- Brief -
Starting at the line that has "Click the Environmental" and stopping after the line that has "Image resolution: width=962", reproduce the listing below exactly; omit everything else.

- Material for the task -

-=-=-

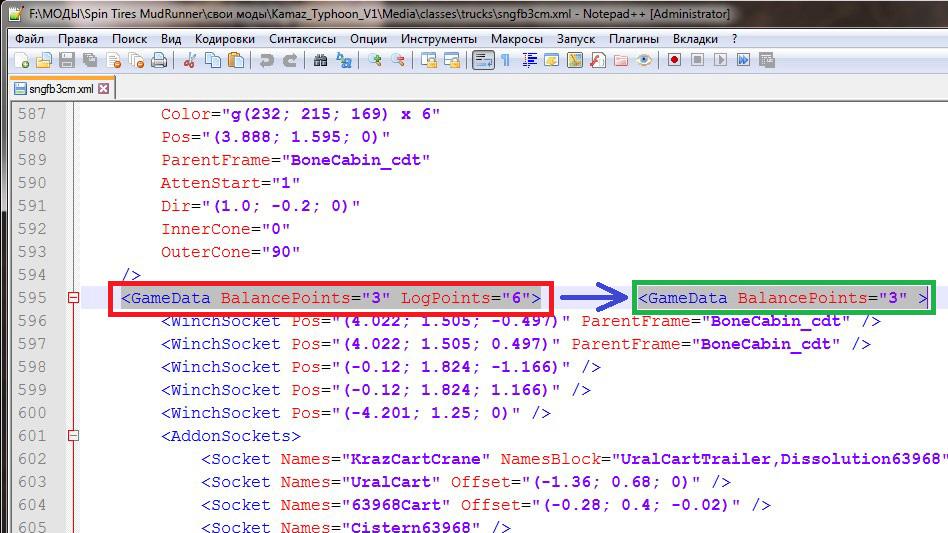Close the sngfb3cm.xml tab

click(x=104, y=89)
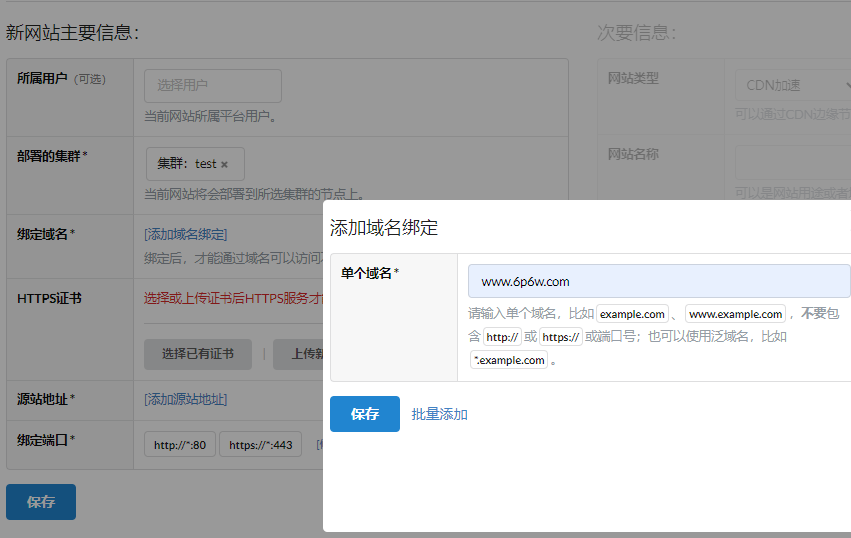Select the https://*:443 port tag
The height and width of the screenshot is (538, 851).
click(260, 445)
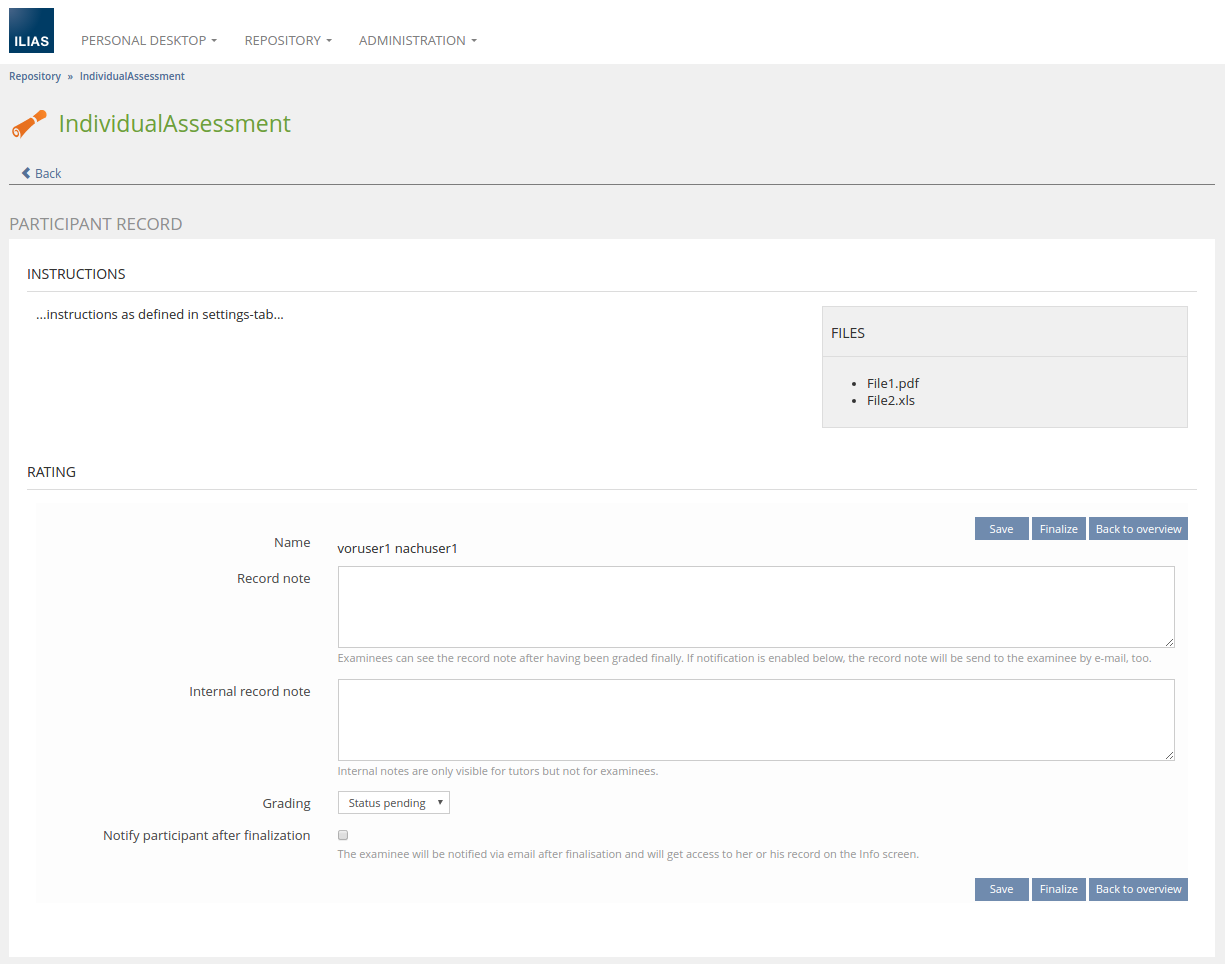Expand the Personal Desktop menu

-=-=-

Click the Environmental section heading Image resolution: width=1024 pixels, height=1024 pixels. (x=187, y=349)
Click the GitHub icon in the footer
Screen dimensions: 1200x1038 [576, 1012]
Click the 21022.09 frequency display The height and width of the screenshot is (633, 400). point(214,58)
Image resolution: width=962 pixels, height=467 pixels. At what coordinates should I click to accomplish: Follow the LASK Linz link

-=-=-

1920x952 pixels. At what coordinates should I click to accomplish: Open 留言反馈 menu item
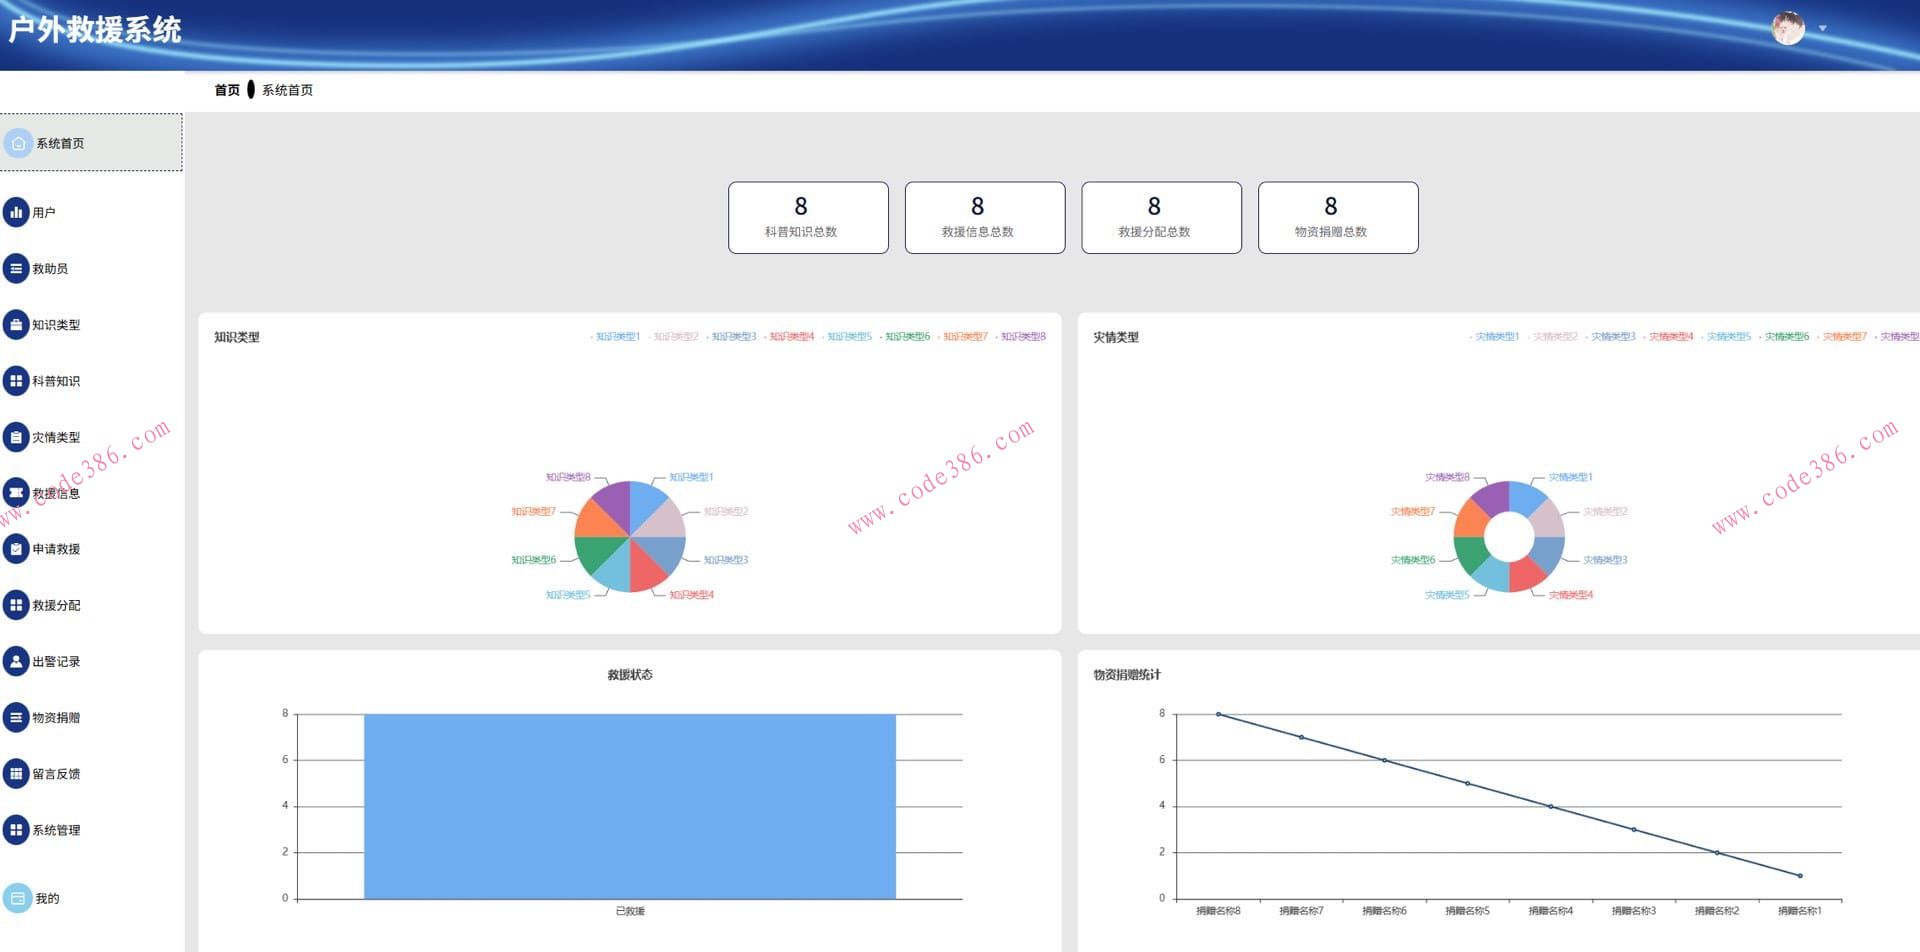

-=-=-

- Problem solution -
Click the Environmental section heading Image resolution: width=1024 pixels, height=1024 pixels. (x=187, y=349)
Click the GitHub icon in the footer
Screen dimensions: 1200x1038 [576, 1012]
Click the 21022.09 frequency display The height and width of the screenshot is (633, 400). point(214,58)
Image resolution: width=962 pixels, height=467 pixels. At what coordinates should I click to accomplish: Follow the LASK Linz link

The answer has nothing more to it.